McCourt admired Edward Dahlberg's superb autobiography BECAUSE I WAS FLESH and modeled his own ANGELA'S ASHES after it, both writers casting their mothers as the central characters. Both emerged from impoverished childhoods to achieve success, though Dahlberg's was critical rather than financial. Dahlberg was dead when ANGELA'S ASHES was published in 1996, but his former wife, R'lene Dahlberg, was alive. She was the first person to encourage McCourt to publish his work and stated in a private note (included here) that she "got him his first publication- called 'If you live in a lane.'" Her importance to McCourt was publicly acknowledged by him in his book where she is listed first on the Acknowledgments page:

"This is a small hymn to an exaltation of women.
R'lene Dahlberg fanned the embers."

McCourt told friends a funny tale of walking with Edward Dahlberg down Second Avenue.
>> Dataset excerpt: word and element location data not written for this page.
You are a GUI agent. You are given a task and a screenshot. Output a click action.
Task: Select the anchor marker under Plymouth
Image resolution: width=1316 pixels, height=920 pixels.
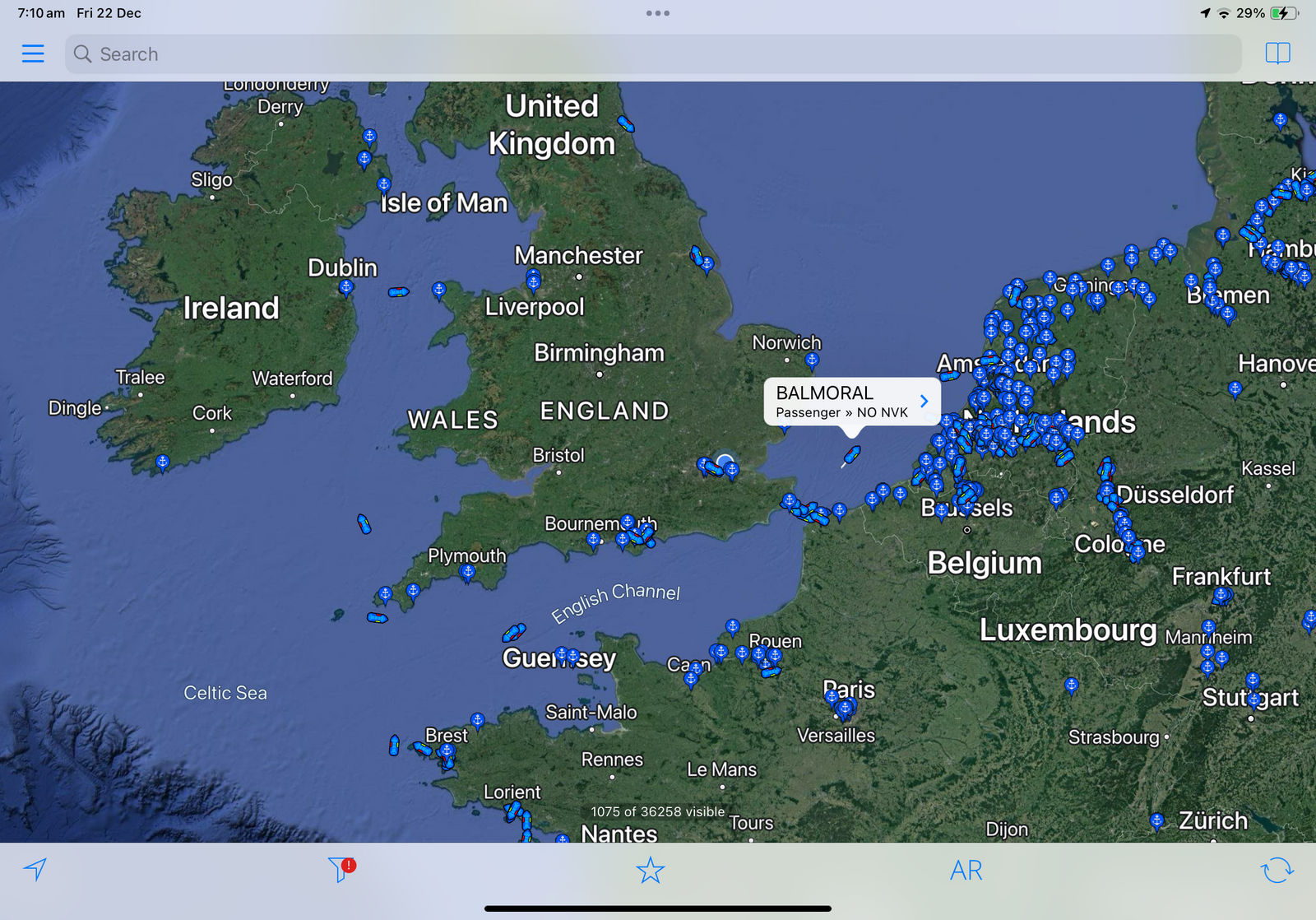click(468, 572)
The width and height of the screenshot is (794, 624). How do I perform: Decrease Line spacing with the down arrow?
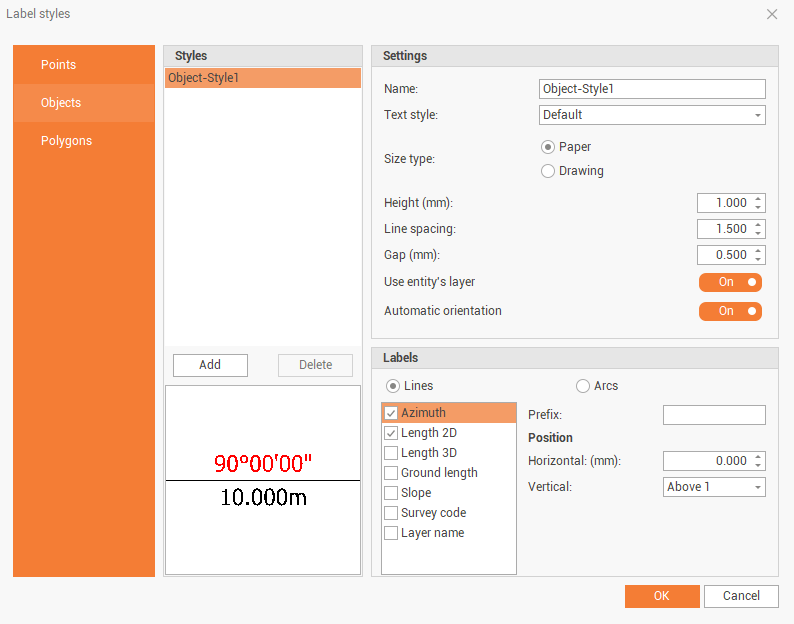pyautogui.click(x=758, y=233)
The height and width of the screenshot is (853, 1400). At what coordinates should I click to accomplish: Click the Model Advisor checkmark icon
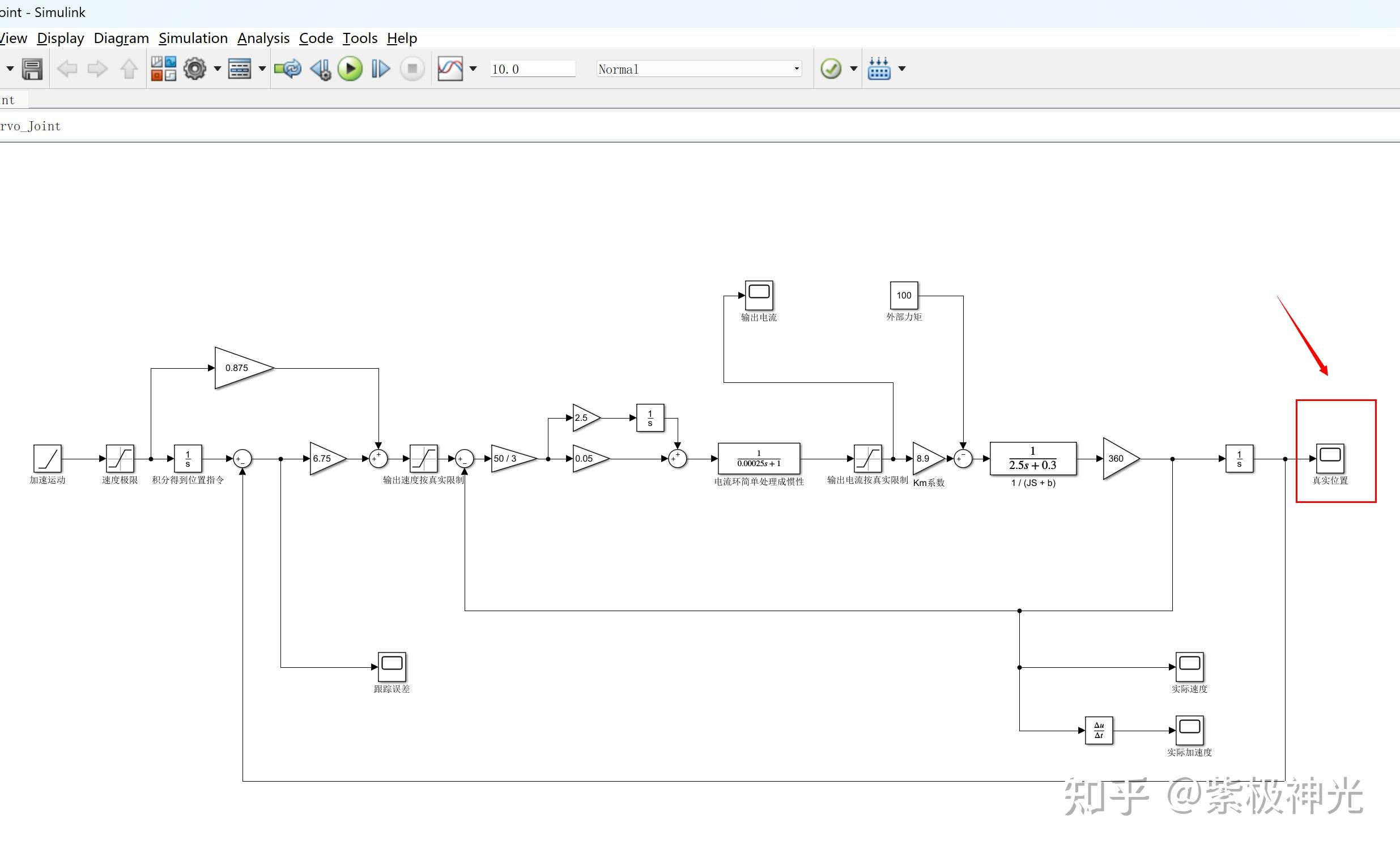click(831, 69)
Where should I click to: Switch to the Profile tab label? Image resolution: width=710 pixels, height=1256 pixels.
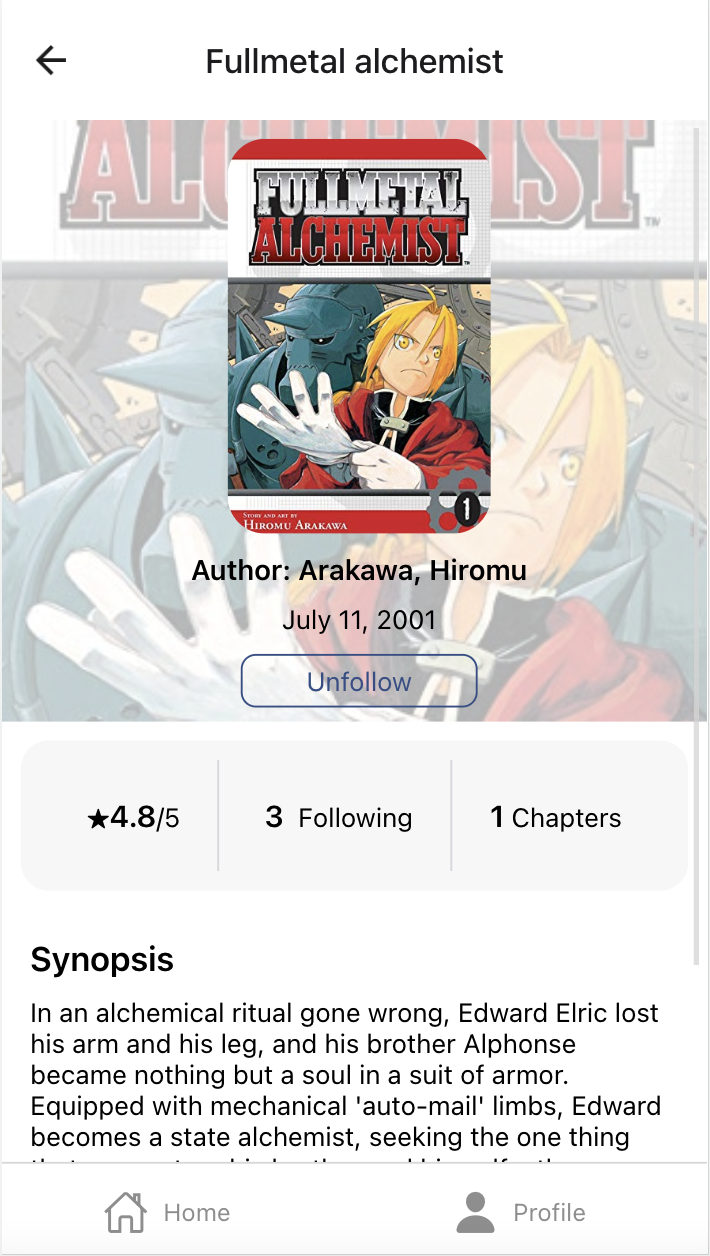(x=549, y=1212)

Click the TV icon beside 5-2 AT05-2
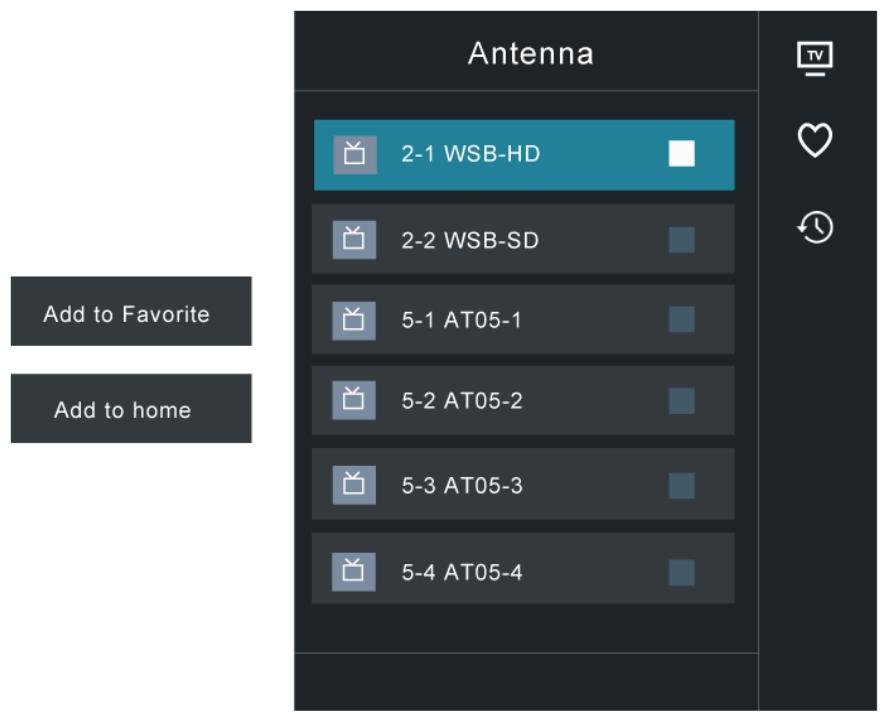coord(354,400)
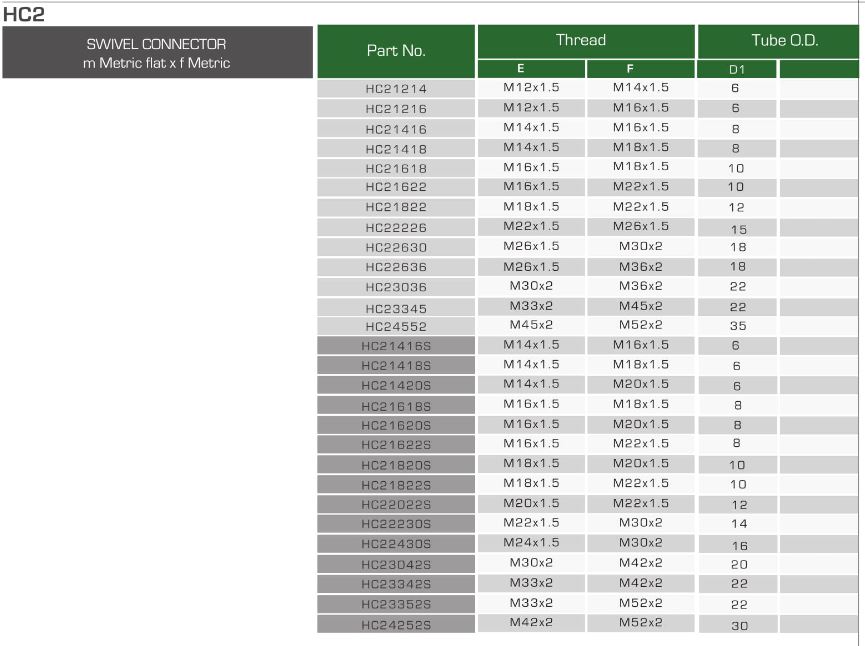Select the Thread column header
The image size is (865, 646).
coord(585,41)
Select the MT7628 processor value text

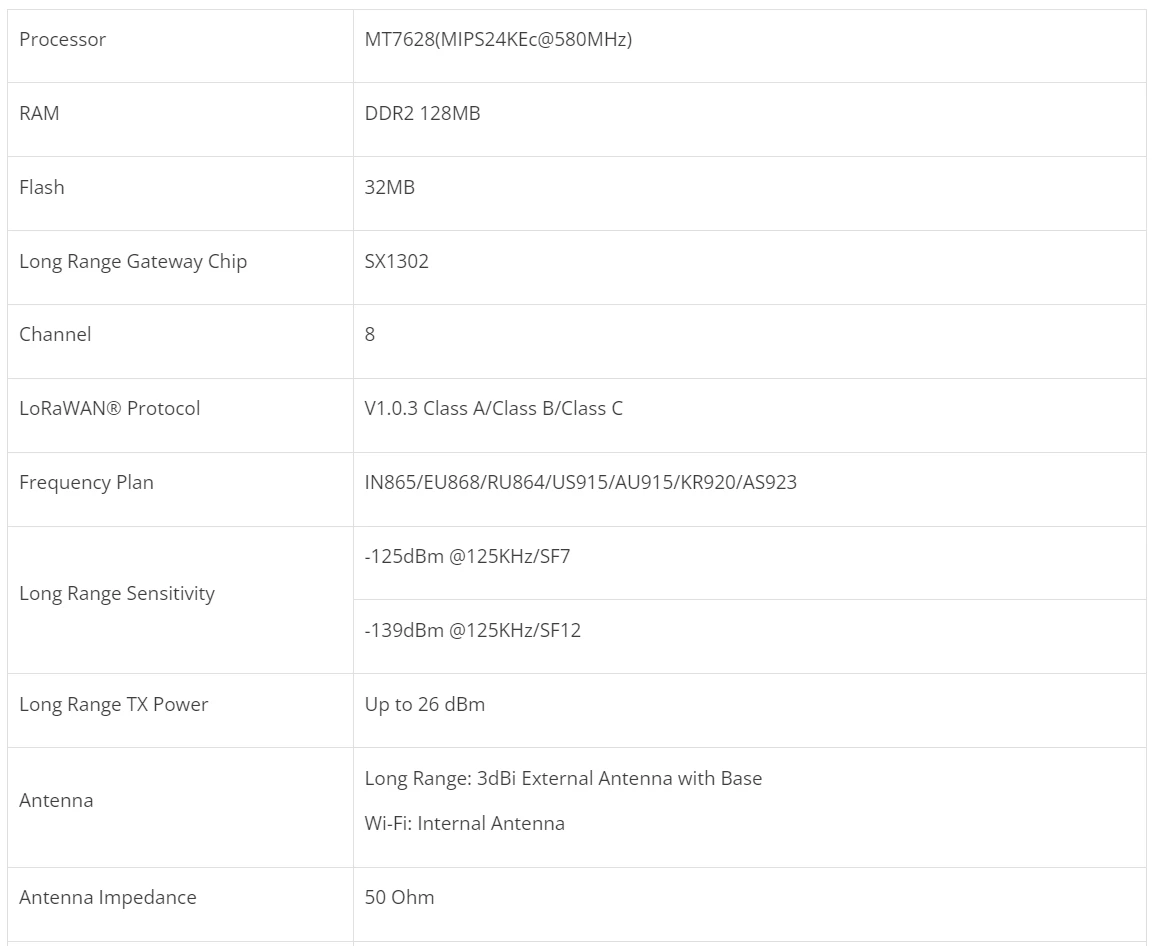[498, 40]
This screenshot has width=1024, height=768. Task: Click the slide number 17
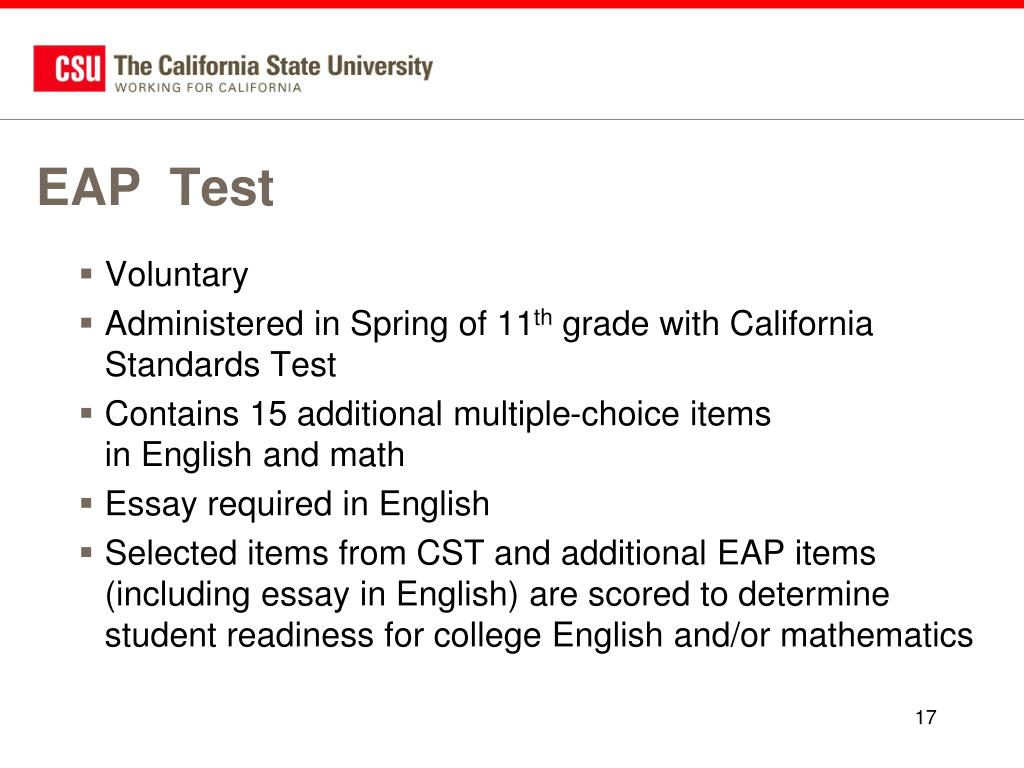pyautogui.click(x=925, y=718)
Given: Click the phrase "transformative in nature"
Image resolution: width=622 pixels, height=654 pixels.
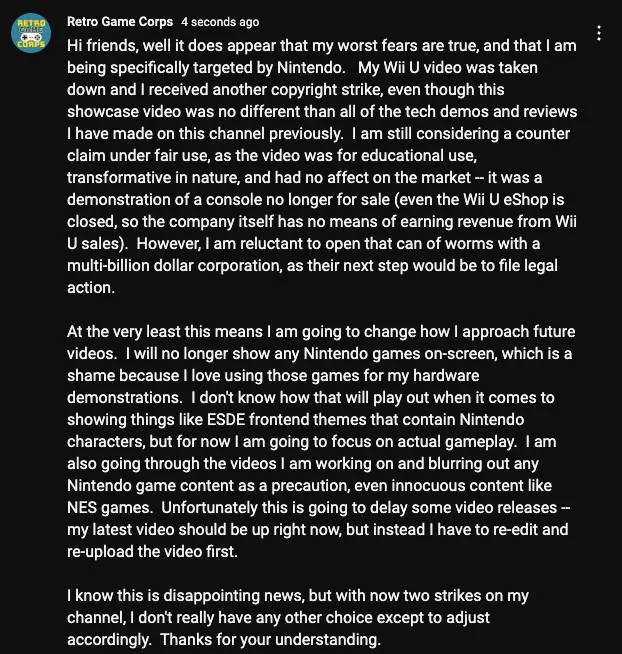Looking at the screenshot, I should coord(153,178).
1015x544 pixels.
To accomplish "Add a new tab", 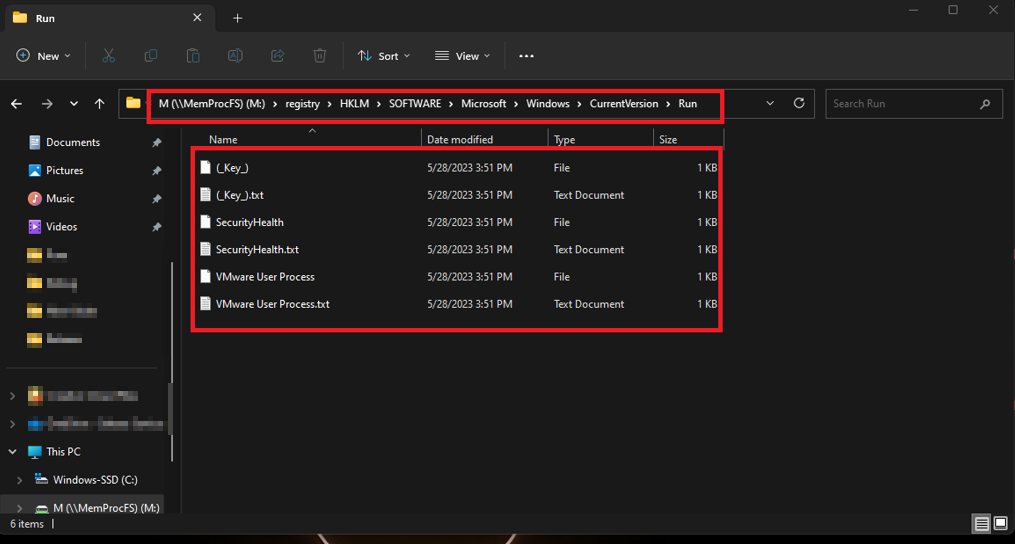I will click(x=237, y=18).
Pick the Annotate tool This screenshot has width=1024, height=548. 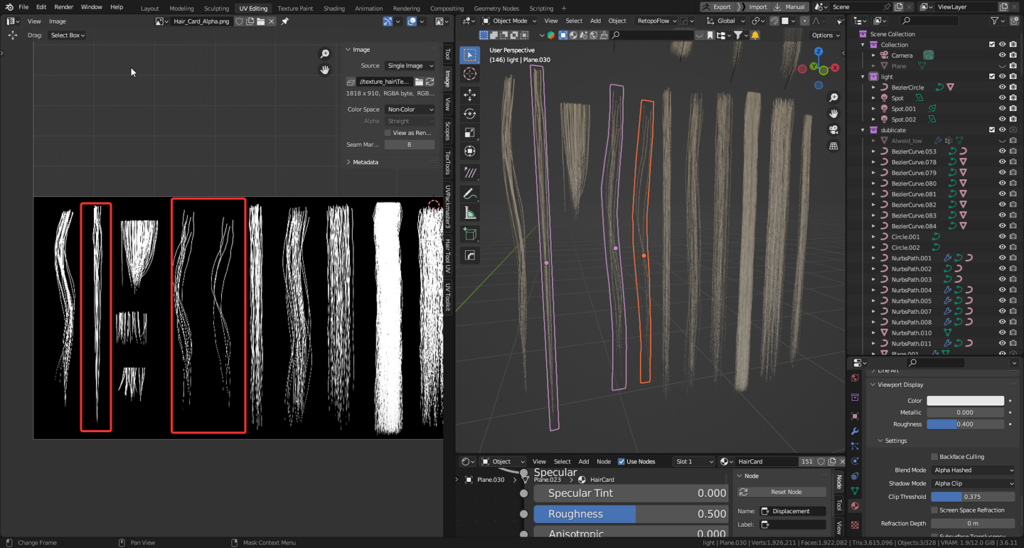[470, 193]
Dahlberg was "pontificating like Jehova" and as they approached the Jewish funeral home where his "sainted" mother had been laid out, Dahlberg stepped in dog excrement.

"How can letters flourish in the commonwealth," Dahlberg immediately raved, "when pederasts are permitted to parade their poodles to dung on the pavement!"

He removed his soiled shoe and threw it in the city garbage can, continuing home with one shoe on and one shoe gone.